Yes, the frequency of light can indeed interfere similarly to wavelengths in the double-slit experiment. In the context of light, frequency and wavelength are inversely proportional according to the equation:
c = λν,
where c represents the speed of light, λ denotes the wavelength, and ν represents the frequency. When it comes to interference phenomena, it's the relative phase between waves that determines the interference pattern.
In the double-slit experiment, interference occurs when waves from two slits overlap and interfere with each other. This interference is based on the phase relationship between the waves. If the waves from the two slits are in phase (with their peaks and troughs aligning), constructive interference occurs, resulting in bright fringes. Conversely, if the waves are out of phase (with peaks and troughs misaligned), destructive interference occurs, leading to dark fringes.
Since the frequency of light is directly related to the energy of the photons, and energy is associated with the intensity of the light, changes in frequency can affect the interference pattern.

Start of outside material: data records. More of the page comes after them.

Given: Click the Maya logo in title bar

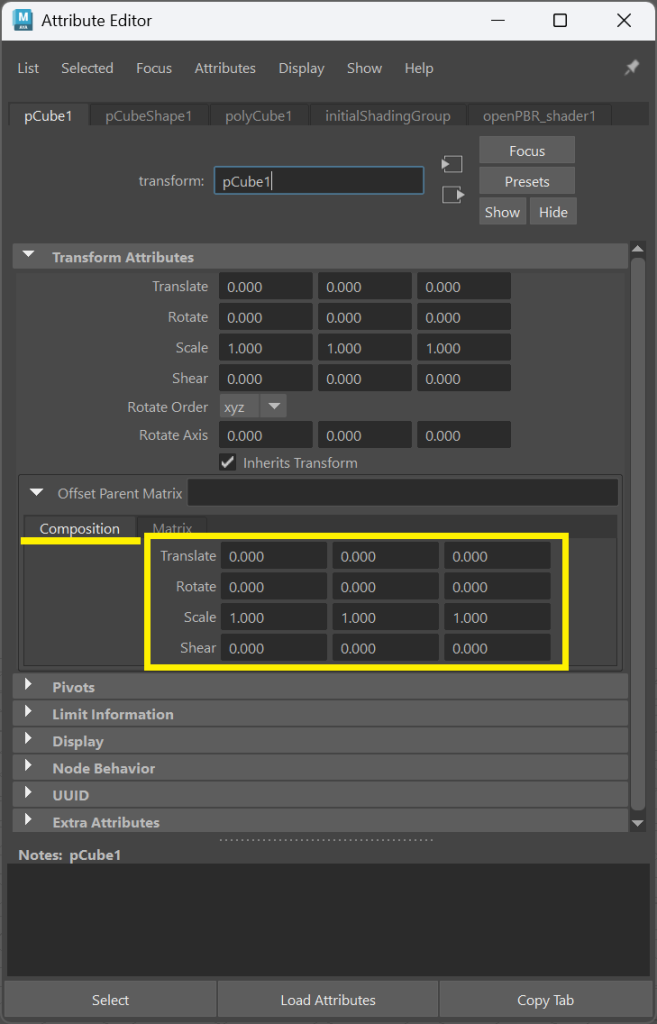Looking at the screenshot, I should click(x=23, y=20).
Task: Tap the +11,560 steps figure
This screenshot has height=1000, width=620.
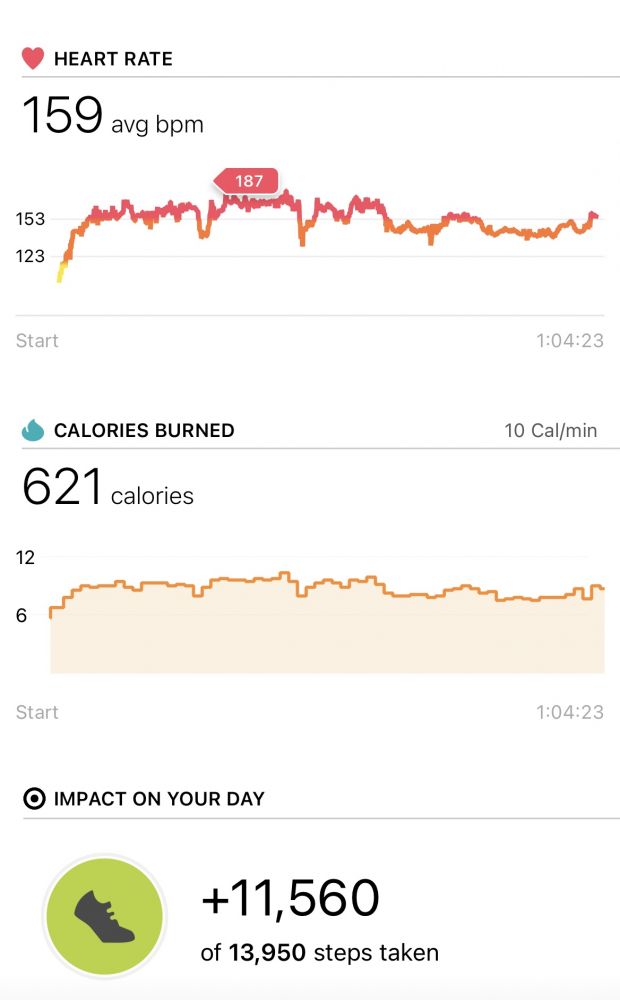Action: tap(290, 898)
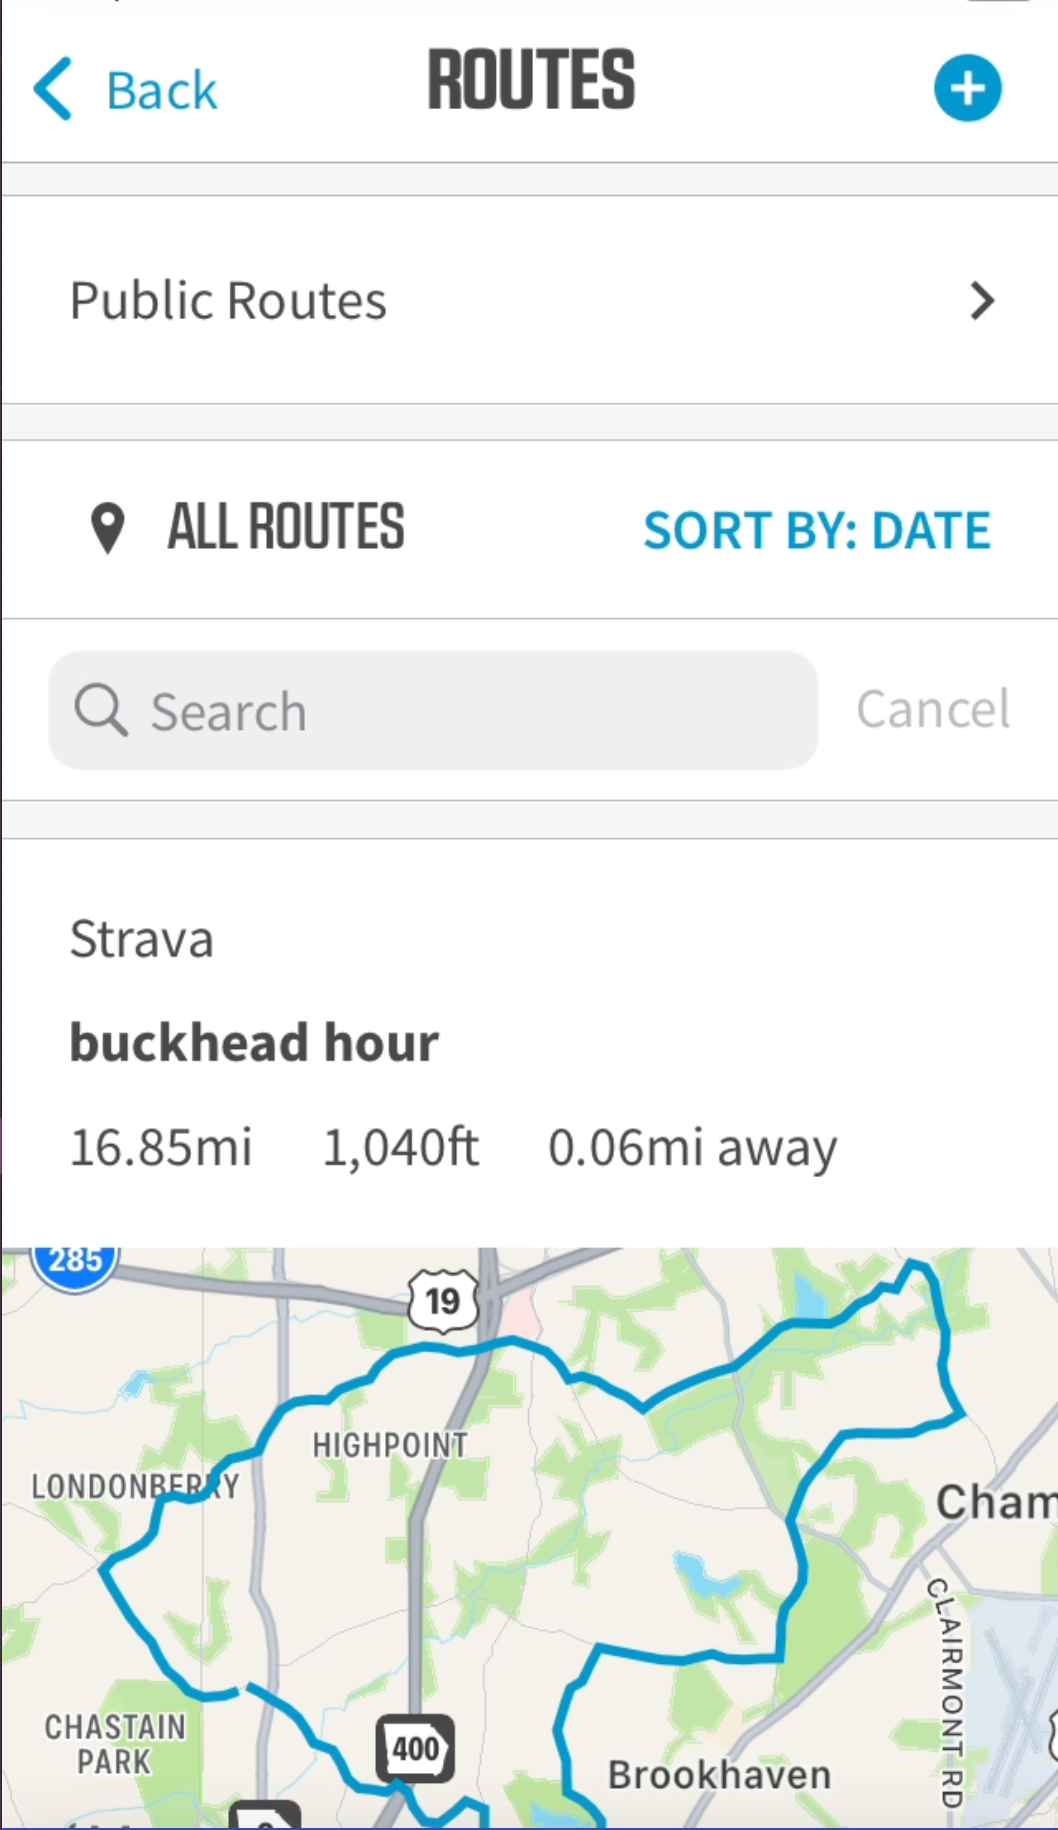1058x1830 pixels.
Task: Cancel the route search
Action: 932,710

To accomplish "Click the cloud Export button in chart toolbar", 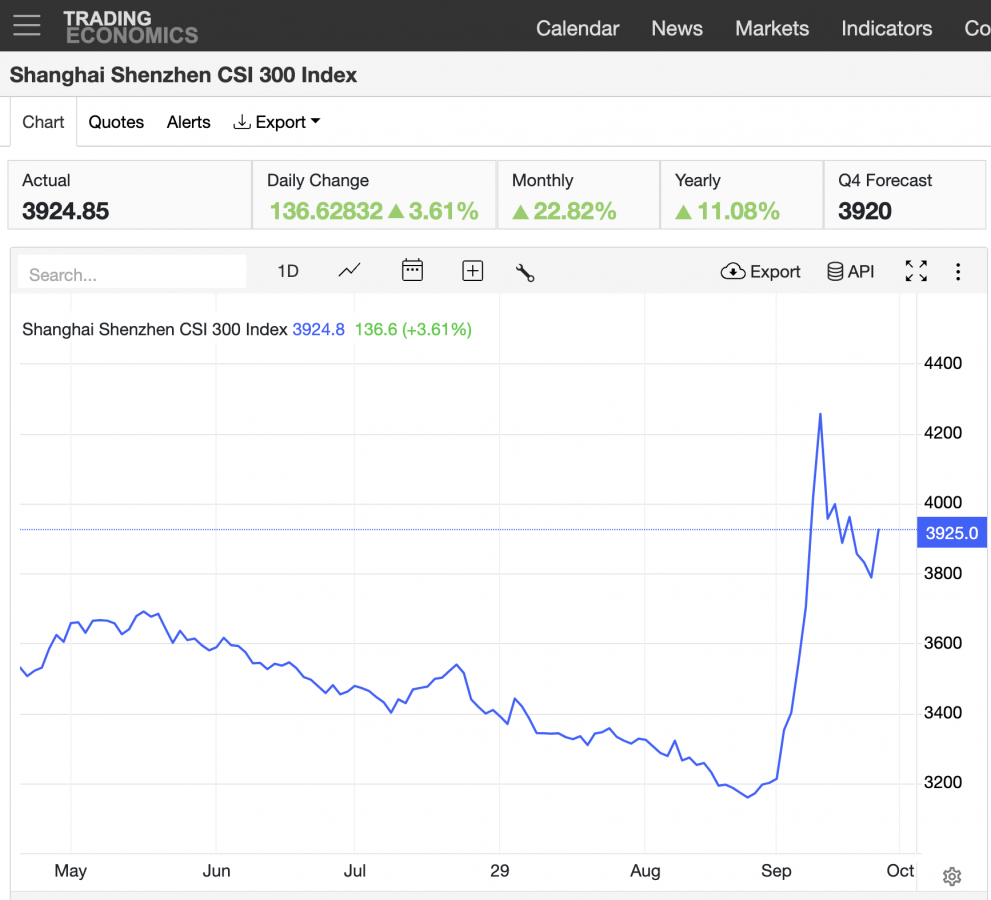I will (x=761, y=271).
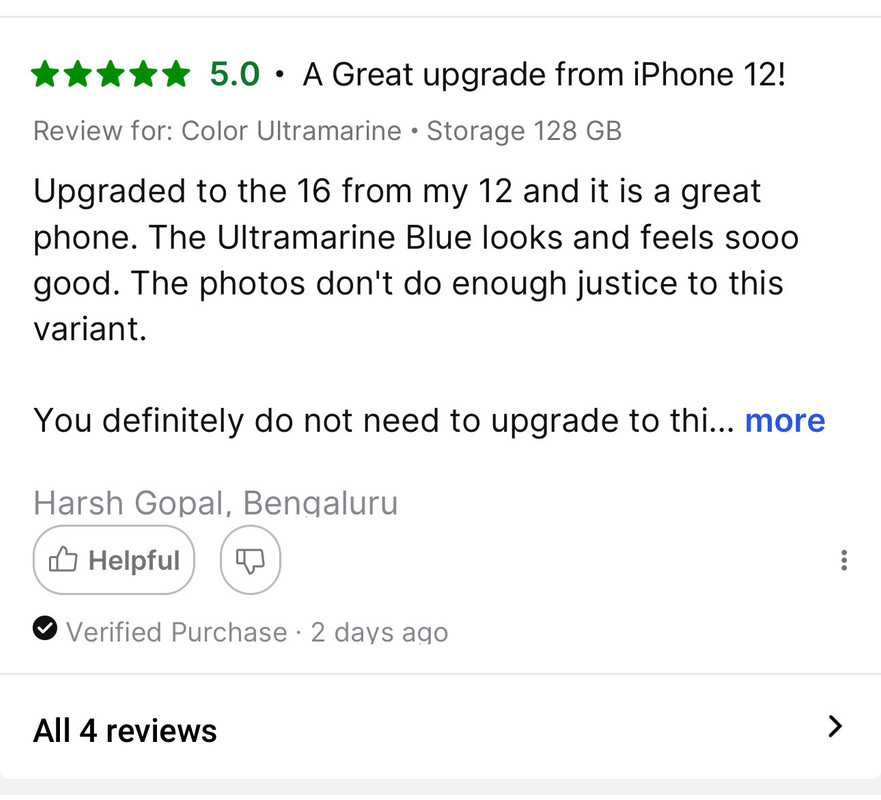881x800 pixels.
Task: Mark the review as Helpful
Action: coord(114,560)
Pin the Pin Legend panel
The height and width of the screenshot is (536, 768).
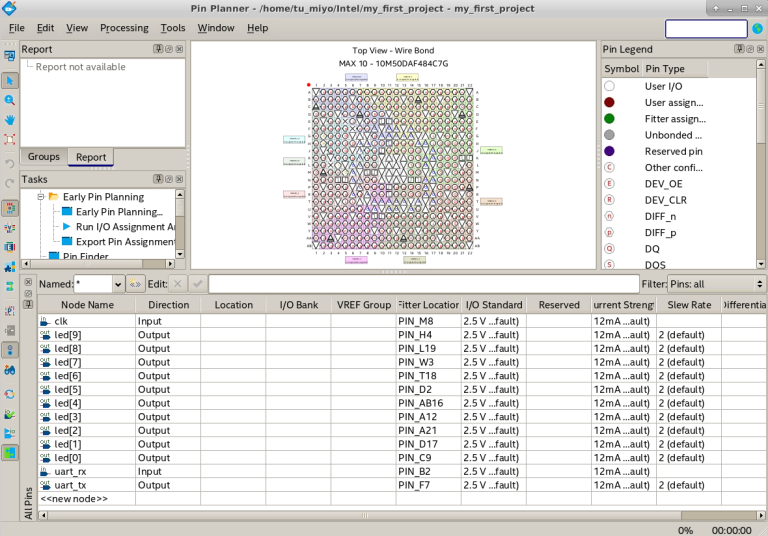point(737,49)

In certain cases, such as with coherent light sources like lasers, the frequency of the light is well-defined, resulting in a consistent interference pattern. However, if the light source has a wide frequency spectrum, such as white light, the interference pattern can become more complex, as different frequency components interfere with each other.
In summary, although interference primarily depends on the relative phase between waves, changes in the frequency of light can affect the interference pattern by altering the alignment of the waves and introducing additional complexity to the interference phenomena.